BEGIN

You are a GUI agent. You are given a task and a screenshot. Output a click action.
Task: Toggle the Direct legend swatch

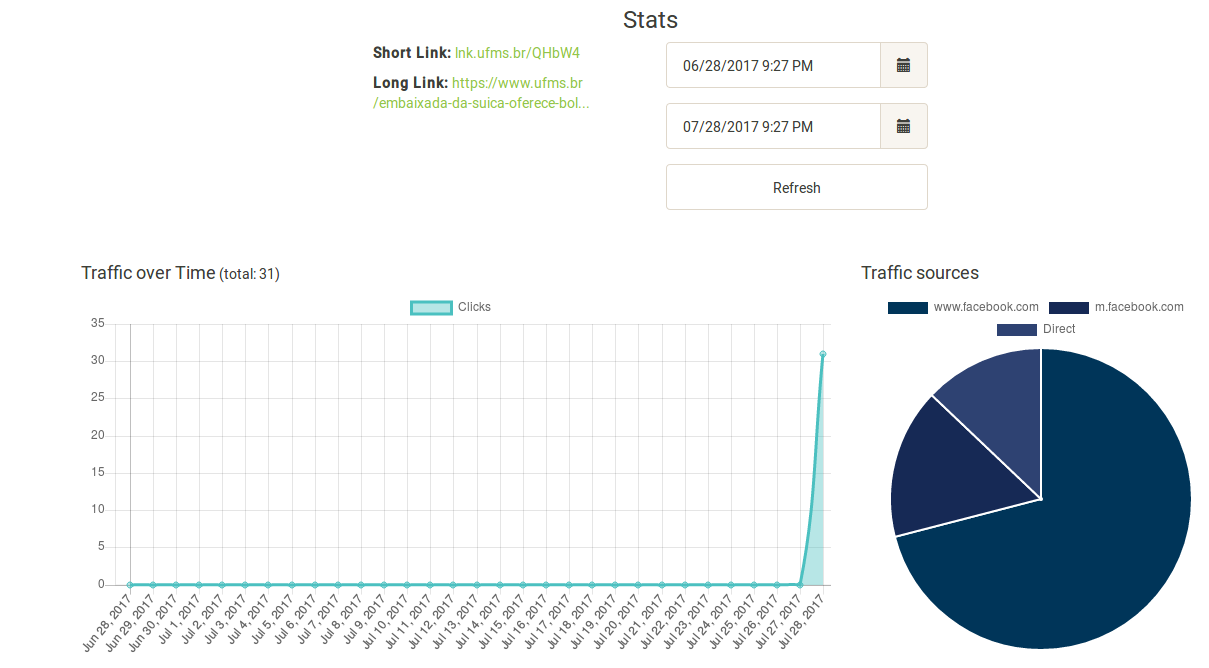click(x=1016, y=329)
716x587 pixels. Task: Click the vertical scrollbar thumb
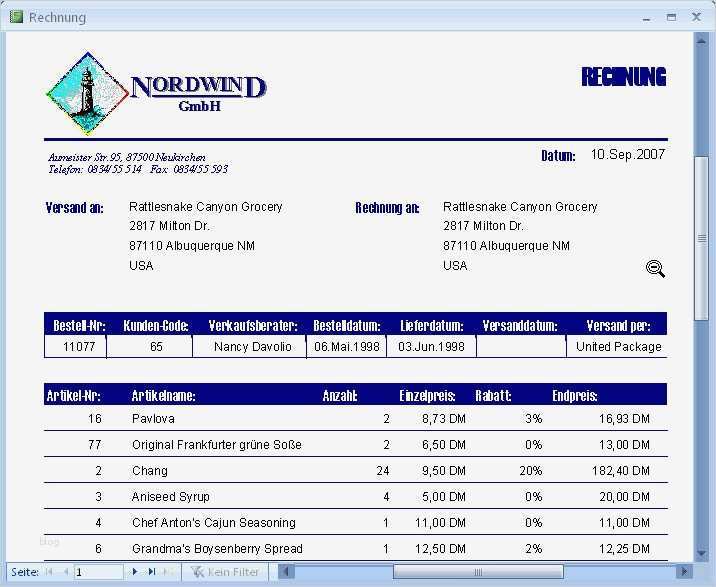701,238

END

WHAT NEEDS TO BE DONE:
Write out the whole of the data exactly; the pictures stay out.

OUTPUT OF THE TASK:
You are a GUI agent. You are given a task and a screenshot. Output a click action.
Task: Toggle the Direct legend swatch

click(x=1016, y=329)
716x587 pixels. Task: Click the vertical scrollbar thumb
701,238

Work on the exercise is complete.